Taylor Swift via Instagram

‘I get triggered’: Taylor Swift admits she struggled with an eating disorder

Taylor Swift via Instagram

In a new documentary about her life, pop star Taylor Swift has revealed she struggled to overcome an eating disorder – admitting she would starve herself and exercise constantly


Taylor Swift’s new documentary Miss Americana premiered at the Sundance film festival on Thursday night, during which she said she recently struggled to overcome disordered eating.

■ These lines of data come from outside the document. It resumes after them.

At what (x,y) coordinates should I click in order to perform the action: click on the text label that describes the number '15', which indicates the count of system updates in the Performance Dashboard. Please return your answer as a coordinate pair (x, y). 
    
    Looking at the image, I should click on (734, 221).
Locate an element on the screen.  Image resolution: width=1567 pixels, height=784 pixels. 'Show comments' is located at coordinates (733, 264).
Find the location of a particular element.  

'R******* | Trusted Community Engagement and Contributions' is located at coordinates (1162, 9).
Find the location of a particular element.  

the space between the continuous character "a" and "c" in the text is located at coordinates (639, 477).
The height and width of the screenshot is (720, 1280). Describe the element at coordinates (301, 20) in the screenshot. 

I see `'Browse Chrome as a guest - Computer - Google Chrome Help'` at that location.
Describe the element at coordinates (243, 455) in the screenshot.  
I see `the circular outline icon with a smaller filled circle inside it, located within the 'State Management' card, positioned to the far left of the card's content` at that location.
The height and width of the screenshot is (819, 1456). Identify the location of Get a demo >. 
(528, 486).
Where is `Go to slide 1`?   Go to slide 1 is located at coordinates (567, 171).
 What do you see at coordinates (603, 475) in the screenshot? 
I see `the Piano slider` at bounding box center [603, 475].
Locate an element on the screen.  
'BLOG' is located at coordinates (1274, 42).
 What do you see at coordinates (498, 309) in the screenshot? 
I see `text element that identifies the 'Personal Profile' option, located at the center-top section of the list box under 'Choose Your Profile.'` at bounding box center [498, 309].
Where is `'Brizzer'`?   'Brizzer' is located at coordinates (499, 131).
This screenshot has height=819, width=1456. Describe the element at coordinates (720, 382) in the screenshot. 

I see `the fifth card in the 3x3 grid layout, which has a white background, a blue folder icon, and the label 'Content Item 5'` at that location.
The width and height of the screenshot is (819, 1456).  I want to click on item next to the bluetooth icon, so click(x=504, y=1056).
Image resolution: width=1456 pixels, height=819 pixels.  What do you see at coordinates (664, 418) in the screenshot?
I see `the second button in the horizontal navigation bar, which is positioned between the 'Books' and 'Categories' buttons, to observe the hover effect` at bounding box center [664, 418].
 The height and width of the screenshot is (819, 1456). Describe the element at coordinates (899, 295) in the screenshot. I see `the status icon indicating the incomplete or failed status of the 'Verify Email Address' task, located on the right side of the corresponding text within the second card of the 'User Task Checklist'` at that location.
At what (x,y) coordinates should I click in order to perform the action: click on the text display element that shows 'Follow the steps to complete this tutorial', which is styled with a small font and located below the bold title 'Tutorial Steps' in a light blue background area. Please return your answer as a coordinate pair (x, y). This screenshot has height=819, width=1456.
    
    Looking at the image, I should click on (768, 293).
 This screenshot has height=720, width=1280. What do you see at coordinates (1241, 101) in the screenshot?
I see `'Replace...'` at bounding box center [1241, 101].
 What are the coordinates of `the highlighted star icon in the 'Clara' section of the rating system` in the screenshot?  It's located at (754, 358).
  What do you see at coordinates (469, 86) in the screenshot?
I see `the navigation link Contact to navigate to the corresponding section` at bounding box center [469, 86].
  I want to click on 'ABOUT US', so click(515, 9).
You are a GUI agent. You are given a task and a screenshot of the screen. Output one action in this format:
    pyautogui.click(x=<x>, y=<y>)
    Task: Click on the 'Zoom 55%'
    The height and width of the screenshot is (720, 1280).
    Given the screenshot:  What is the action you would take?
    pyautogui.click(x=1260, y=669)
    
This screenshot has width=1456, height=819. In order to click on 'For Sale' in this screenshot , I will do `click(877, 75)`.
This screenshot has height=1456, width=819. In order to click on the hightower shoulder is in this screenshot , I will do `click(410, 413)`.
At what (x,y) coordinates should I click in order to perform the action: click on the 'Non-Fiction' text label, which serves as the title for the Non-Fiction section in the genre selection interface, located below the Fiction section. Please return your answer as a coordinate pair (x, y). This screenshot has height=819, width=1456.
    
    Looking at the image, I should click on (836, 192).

“There’s always some standard of beauty that you’re not meeting,” the 30-year-old told director Lana Wilson. “Because if you’re thin enough, then you don’t have that ass that everybody wants, but if you have enough weight on you to have an ass, then your stomach isn’t flat enough. It’s all just f*cking impossible.” With all the pressure to ‘look the right way’, Swift said she would exercise constantly and track everything she ate until she was as low as a “size double-zero” – or a UK size 2.

Nowadays, the Pennsylvania-born singer says she tries to avoid looking at photos of herself. “I tend to get triggered by something,” she explains in the documentary. “Whether it’s a picture of me where I feel like my tummy looked too big, or someone said that I looked pregnant or something… that will trigger me to just starve a little bit, just stop eating.”

Praise or punishment

In a new interview with Variety magazine, the publication of which coincided with the premiere of Miss Americana, Swift said, “My relationship with food was exactly the same psychology that I applied to everything else in my life: If I was given a pat on the head, I registered that as good. If I was given a punishment, I registered that as bad.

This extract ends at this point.